Re: [PATCH] wifi: cfg80211: fix leak if split 6 GHz scanning fails

Next message: Andy Shevchenko: "[GIT PULL] auxdisplay for 7.2-1"
Previous message: Vasant Hegde: "Re: [PATCH v6 6/6] iommu/amd: Fail probe on ATS configuration failure"
Messages sorted by: [ date ] [ thread ] [ subject ] [ author ]

From: Fedor Pchelkin

Date: Mon Jun 01 2026 - 05:32:21 EST

On Thu, 28. May 10:42, Johannes Berg wrote:
> On Sun, 2026-05-24 at 19:53 +0300, Fedor Pchelkin wrote:
> >
> > @@ -1101,7 +1102,12 @@ int cfg80211_scan(struct cfg80211_registered_device *rdev)
> > rdev_req->req.scan_6ghz = false;
> > rdev_req->req.first_part = true;
> > rdev->int_scan_req = request;
> > - return rdev_scan(rdev, request);
> > + err = rdev_scan(rdev, request);
> > + if (err) {
> > + kfree(rdev->int_scan_req);
> > + rdev->int_scan_req = NULL;
> > + }
> > + return err;
>
> Given that rdev isn't accessible to the driver call in rdev_scan(), I
> think it'd be nicer to do kfree(request) and defer the int_scan_req
> assignment to after the rdev_scan() call?

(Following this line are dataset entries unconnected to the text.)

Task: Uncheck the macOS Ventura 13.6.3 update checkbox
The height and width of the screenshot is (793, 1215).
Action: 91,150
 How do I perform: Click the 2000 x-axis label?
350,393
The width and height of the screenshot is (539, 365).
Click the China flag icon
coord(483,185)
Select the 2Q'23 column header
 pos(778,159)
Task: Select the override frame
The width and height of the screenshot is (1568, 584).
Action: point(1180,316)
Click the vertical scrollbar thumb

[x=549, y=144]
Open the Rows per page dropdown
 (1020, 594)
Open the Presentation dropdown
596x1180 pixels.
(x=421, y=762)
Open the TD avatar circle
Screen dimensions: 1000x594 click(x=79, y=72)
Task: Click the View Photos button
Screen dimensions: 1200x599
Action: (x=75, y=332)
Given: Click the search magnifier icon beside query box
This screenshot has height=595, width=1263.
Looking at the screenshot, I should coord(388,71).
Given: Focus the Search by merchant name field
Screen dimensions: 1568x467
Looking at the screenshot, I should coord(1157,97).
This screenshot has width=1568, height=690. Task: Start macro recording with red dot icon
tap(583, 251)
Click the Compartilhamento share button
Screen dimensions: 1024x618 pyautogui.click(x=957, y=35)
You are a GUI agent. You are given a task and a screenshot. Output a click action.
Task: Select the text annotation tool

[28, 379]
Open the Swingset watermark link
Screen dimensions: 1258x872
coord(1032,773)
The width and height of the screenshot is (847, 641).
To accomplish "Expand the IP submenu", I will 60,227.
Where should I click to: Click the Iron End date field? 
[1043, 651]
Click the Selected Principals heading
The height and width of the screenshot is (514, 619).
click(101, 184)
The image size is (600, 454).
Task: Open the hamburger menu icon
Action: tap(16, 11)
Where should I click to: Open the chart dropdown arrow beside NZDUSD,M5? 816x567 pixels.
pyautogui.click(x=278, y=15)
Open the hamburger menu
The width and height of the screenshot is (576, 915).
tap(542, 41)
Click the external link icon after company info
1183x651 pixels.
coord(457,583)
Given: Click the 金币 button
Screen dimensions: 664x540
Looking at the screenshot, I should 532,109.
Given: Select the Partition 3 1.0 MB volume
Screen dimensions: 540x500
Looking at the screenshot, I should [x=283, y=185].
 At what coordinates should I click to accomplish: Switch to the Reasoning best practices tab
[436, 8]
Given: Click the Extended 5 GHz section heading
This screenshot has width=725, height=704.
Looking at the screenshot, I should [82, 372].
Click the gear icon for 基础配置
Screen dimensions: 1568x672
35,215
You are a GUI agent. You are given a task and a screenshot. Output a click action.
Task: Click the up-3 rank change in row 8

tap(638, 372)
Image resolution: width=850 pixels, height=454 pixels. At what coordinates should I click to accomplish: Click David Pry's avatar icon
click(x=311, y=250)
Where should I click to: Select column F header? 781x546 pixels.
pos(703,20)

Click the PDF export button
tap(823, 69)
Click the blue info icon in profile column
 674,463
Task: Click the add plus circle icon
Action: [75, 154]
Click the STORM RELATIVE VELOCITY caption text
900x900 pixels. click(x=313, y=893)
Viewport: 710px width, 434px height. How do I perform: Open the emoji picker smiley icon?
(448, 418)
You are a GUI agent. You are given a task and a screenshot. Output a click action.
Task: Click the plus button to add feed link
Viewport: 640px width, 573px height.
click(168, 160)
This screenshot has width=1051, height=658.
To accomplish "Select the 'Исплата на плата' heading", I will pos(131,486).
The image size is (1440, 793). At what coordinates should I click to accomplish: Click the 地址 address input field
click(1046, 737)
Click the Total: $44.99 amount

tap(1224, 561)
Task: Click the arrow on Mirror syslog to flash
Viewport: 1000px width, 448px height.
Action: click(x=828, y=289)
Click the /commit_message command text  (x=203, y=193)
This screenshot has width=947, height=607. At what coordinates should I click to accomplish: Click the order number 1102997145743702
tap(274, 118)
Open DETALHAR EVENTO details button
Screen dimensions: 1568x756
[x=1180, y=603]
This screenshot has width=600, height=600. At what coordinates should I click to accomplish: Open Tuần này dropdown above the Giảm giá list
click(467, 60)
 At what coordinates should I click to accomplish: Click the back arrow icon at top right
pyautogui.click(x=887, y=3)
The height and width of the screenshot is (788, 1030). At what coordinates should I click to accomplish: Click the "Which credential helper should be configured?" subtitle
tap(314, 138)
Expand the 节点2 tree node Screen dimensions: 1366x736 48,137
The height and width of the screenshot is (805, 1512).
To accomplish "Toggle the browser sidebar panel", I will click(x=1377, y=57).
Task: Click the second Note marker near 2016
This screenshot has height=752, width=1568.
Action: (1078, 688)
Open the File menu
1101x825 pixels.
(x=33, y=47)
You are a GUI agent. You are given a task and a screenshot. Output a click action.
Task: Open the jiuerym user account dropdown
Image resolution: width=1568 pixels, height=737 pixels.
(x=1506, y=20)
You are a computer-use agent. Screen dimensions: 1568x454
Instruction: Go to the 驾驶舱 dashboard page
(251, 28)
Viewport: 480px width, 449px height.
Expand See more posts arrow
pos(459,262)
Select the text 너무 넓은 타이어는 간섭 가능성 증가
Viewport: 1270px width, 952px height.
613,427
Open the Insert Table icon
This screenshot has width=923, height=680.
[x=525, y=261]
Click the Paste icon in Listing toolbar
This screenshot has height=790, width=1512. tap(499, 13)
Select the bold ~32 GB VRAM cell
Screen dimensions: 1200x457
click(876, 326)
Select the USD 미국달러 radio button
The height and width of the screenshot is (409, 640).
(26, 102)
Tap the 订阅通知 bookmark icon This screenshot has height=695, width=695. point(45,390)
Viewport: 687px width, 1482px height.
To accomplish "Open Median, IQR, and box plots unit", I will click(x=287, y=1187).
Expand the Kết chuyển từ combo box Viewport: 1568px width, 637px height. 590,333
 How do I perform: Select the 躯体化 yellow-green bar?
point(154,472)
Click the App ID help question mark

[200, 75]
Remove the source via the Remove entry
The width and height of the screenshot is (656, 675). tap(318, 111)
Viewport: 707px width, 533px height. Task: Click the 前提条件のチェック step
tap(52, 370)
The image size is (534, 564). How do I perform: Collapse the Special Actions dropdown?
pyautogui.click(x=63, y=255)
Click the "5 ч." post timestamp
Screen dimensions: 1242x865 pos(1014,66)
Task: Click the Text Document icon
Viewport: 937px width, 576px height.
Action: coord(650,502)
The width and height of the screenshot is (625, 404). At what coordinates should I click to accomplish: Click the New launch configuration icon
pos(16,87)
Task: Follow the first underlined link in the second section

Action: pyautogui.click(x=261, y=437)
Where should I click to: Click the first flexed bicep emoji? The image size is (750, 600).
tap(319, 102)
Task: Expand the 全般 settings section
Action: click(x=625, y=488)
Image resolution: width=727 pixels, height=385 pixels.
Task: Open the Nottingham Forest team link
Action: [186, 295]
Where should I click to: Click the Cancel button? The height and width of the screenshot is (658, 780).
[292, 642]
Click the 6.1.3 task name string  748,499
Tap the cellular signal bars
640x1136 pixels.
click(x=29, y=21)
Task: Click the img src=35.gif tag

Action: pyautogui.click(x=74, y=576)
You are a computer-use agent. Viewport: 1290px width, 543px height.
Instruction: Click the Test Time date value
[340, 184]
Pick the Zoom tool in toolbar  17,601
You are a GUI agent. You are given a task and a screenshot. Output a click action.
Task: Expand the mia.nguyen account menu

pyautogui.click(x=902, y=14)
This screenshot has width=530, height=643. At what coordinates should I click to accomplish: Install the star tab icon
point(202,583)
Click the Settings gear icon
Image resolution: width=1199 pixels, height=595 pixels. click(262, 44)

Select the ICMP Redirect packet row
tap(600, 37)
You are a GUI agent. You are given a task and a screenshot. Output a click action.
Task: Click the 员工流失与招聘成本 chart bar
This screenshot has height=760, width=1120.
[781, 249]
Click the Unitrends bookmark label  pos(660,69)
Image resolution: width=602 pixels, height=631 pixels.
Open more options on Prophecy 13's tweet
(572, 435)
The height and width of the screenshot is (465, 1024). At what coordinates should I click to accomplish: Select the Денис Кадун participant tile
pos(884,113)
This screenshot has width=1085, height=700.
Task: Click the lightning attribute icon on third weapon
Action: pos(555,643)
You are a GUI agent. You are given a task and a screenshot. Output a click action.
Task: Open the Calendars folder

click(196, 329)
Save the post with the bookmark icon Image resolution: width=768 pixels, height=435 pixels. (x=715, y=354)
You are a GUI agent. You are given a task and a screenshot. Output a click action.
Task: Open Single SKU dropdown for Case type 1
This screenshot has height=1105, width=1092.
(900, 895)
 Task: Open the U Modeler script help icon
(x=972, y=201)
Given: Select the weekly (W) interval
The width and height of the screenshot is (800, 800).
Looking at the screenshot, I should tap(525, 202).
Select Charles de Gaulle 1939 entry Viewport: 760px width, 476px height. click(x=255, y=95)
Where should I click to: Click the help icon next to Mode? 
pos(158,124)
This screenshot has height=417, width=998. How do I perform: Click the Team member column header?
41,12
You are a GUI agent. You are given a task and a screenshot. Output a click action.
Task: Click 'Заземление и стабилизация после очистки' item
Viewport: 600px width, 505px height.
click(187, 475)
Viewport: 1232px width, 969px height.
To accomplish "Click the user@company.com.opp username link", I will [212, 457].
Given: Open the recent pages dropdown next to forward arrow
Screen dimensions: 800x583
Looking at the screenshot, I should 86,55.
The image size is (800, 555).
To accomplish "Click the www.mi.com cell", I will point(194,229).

It would differ now (at least visually) from the similar scheme used at
the end of cfg80211_scan_6ghz(). I'd go for that all this request
initialization stuff should be done before calling rdev_scan(), taking
that rdev_scan() may be changed in future or whatever. But I don't have a
strong opinion here - will send v2 so that you may choose the eventually
preferred one between these versions.